破談について語った日産自動車の内田誠・社長(2月13日/時事通信フォト)
2月13日、ホンダと日産の経営統合交渉の破談が正式に決まった。日産の内田誠社長は同日の記者会見で新たな提携先を求める方針を明らかにし、今後“誰が日産を買収するのか”という点への注目度も高まっているが、そもそも“世紀の統合”はなぜ破談になったのか。自動車業界に精通するジャーナリスト・井上久男氏がレポートする。【全3回の第2回】
あえて無理難題を押し付けた?
では、誰が日産を買収するのか──次に向けた展開では、テスラ以外も水面下で非公式に動いている。その動きを説明する前に、改めて破談の経緯について解説していく。
「ワンガバナンスを目指した提案をしたが、合意点を見いだせなかった」
2月13日にホンダの三部敏宏社長はオンラインで記者会見し、こう説明した。ワンガバナンスとは、共同持ち株会社による経営統合ではなく、ホンダが日産を完全子会社化することを意味する。
経営統合交渉入りの際には、共同持ち株会社を設立し、その下に事業会社として日産とホンダがぶら下がる計画が発表された。持ち株会社の社長と取締役の過半数はホンダが指名することが決まっていたため、ホンダ主導であることは明白だったが、日産には役員の人事権などで裁量が与えられるため、一定の経営の独立性は担保されていた。
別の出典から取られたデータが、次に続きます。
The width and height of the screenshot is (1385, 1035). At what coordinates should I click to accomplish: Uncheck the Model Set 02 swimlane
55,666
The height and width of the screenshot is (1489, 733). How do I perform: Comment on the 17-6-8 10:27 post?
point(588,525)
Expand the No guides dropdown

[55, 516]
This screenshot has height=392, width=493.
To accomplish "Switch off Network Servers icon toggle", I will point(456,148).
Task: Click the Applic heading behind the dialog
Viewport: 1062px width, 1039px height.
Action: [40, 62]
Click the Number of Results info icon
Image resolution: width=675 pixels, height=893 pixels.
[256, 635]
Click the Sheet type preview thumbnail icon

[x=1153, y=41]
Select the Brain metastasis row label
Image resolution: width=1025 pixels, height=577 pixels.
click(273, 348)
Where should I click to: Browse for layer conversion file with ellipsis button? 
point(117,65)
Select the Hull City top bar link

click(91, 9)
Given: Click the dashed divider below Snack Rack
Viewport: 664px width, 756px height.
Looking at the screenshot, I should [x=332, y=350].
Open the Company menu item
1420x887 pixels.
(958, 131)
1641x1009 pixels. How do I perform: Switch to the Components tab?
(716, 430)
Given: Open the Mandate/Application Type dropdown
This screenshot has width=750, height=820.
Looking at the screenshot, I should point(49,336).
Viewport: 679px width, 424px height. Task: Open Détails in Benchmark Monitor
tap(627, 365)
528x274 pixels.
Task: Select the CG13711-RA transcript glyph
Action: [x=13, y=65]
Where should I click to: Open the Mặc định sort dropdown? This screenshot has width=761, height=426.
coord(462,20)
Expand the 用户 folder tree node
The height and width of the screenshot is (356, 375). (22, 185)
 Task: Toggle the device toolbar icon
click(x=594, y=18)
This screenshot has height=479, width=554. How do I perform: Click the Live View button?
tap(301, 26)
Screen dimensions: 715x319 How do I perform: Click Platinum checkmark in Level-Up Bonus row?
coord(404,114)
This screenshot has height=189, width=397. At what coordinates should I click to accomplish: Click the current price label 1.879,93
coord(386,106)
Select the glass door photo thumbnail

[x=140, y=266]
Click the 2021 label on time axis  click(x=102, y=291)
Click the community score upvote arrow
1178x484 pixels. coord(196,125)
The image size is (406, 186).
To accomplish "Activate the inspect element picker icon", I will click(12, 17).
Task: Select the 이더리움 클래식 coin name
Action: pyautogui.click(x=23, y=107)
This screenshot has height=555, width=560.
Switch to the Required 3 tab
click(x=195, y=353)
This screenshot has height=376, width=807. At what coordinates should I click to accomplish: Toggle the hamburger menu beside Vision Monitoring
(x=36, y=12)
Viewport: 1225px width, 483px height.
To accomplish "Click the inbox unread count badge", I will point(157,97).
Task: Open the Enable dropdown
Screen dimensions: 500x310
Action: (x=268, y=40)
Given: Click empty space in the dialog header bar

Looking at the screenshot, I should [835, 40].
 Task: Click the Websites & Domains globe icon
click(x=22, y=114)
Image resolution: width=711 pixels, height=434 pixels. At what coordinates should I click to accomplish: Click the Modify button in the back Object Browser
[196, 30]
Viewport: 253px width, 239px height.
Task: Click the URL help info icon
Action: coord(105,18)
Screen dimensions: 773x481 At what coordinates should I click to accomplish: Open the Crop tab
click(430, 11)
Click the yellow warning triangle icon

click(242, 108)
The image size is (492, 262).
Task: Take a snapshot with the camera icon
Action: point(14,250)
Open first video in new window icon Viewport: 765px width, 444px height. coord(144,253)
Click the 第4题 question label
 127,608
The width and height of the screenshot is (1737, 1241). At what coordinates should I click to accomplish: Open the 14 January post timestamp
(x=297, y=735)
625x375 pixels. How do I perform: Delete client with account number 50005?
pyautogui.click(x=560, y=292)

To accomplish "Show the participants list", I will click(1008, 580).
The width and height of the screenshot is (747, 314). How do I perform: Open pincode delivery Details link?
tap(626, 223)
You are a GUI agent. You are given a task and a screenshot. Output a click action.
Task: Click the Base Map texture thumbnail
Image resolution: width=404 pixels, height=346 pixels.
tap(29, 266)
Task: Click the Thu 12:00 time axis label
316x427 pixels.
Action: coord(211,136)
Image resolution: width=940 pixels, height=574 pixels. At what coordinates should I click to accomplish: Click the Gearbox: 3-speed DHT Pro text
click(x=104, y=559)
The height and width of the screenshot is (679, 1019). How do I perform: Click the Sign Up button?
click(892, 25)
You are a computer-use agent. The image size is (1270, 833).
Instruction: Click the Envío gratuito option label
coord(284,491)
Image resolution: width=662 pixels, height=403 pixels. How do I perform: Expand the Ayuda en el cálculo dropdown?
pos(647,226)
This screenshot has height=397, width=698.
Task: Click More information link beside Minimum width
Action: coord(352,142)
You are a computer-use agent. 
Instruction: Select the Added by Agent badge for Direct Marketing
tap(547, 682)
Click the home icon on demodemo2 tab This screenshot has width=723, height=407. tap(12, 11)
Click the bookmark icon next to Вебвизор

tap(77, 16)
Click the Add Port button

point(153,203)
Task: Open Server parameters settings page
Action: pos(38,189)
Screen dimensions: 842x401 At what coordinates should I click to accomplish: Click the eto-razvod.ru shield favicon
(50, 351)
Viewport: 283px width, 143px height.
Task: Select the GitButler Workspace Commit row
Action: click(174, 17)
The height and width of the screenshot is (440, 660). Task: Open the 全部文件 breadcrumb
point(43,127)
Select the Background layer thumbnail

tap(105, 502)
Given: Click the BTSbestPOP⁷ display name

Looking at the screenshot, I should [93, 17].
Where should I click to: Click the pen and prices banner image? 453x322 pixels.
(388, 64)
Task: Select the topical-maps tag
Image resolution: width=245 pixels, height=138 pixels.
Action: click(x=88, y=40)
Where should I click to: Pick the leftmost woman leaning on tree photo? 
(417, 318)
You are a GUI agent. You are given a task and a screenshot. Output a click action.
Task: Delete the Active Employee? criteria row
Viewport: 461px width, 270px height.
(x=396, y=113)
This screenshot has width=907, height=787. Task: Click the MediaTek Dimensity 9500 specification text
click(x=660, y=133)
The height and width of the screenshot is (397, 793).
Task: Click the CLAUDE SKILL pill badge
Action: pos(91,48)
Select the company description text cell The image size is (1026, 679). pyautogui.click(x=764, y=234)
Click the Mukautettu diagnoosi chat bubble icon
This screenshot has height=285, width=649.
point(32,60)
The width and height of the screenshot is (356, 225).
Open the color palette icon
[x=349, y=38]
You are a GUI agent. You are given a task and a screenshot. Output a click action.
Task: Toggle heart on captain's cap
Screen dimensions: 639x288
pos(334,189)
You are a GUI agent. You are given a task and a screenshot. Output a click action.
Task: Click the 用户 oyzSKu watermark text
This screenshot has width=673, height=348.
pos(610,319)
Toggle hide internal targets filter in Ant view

しかし、完全子会社となれば、すべてホンダの戦略下に置かれることになる。たとえるなら、両社はトヨタ自動車と子会社のダイハツ工業のような関係になるわけだ。ダイハツは、トヨタの小型車戦略の中に位置づけられ、社長はトヨタから送り込まれている。
これに日産が猛反発し、内田氏は会見で「子会社化により日産の強みを最大化するのは難しいと判断した」などと語った。経営の自主性にこだわったようだ。
この破談の理由について「ホンダは日産が受け入れられない無理難題を押し付けた感がある」と関係者は明かす。ホンダは1月14日の週に持ち株会社の新社名案を「ホンダコーポレーション」として提示後、矢継ぎ早に子会社案を示したという。